I recently watched a TEDx talk by one of Atlassian's founders, Mike Cannon-Brookes, on the "imposter syndrome". He described it as "that feeling of not knowing what you are doing, or being out of your depth".
This got me thinking about my career and a similar feeling that I had when I first started in recruitment. I was still at university at the time, and desperate for work experience. So I tried applying for graduate roles, all, of course, want a minimum of 6 months experience... and there I was with none at all! It's no wonder I never got a callback.
Instead, I took a punt and accepted a role as a recruiter, not really knowing what I was getting myself into, or truly understanding the ins and outs of what a recruiter really did!?

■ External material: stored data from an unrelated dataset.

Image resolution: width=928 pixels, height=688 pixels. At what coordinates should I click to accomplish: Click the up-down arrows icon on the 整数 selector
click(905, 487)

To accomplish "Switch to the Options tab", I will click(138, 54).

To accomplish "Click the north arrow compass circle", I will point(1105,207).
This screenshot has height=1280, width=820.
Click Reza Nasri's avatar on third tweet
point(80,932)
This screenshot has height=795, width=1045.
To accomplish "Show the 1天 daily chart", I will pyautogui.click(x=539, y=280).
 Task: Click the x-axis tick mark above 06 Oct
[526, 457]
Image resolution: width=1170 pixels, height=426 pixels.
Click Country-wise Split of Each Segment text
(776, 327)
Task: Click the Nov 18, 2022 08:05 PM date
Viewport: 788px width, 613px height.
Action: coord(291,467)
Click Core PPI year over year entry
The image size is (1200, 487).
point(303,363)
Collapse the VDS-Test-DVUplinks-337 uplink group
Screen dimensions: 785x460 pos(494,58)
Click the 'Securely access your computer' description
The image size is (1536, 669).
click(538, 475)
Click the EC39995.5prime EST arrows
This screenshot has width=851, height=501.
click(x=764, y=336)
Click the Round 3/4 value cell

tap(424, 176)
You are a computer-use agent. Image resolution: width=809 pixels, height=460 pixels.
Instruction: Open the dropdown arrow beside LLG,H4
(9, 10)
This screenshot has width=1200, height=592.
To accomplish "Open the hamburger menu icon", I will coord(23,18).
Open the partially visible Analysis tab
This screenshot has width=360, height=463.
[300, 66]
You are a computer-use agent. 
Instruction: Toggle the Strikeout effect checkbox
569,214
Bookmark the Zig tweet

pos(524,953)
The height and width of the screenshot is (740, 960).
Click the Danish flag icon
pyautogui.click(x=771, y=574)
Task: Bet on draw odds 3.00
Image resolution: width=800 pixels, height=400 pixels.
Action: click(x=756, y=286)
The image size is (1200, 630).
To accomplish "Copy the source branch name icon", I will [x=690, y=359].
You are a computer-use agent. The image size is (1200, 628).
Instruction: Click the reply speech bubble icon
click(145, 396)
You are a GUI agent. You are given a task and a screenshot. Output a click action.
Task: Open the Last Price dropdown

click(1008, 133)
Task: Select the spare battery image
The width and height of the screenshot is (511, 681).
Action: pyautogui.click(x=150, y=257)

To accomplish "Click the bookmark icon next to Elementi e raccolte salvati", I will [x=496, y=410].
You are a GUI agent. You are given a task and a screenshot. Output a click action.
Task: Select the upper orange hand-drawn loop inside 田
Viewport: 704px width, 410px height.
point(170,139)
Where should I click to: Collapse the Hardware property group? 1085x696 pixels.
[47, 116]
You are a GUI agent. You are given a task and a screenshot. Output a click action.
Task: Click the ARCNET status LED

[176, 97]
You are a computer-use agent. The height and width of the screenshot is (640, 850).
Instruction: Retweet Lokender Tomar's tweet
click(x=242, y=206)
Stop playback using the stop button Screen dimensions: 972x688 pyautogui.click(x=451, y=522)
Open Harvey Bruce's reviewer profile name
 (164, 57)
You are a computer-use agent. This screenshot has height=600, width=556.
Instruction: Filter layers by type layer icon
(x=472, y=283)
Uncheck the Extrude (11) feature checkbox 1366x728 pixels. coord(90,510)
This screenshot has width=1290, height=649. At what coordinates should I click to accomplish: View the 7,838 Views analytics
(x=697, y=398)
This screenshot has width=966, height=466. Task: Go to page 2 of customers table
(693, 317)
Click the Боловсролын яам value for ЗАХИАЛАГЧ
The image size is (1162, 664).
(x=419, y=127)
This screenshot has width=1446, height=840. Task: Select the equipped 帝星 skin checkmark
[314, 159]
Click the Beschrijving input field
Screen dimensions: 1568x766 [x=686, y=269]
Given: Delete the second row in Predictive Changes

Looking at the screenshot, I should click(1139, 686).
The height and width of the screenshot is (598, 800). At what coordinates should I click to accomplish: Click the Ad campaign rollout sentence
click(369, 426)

It was day two of my then internship and I suddenly found myself with an overwhelming sense of "not knowing what I was doing and that I was totally out of my depth". Richard Branson once said, "if someone offers you an amazing opportunity and you're not sure you can do it, say yes- then learn how to do it later". I think I inadvertently took this advice on board and threw myself into the role, absorbing as much information from those around me as I could. I remember pestering my colleagues to let me sit in on their interviews, go out on meetings with them and to listen to their phone calls. I was determined to make the best out of the opportunity I was given.
The point I want to make here is, don't be afraid to take a step into the unknown and put yourself outside your comfort zone. Challenge yourself daily, and always look to further your knowledge through learning from others. If you find yourself not learning, then how will you ever progress?
I will finish with another quote, from Albert Einstien - "A person who never made a mistake never tried anything new".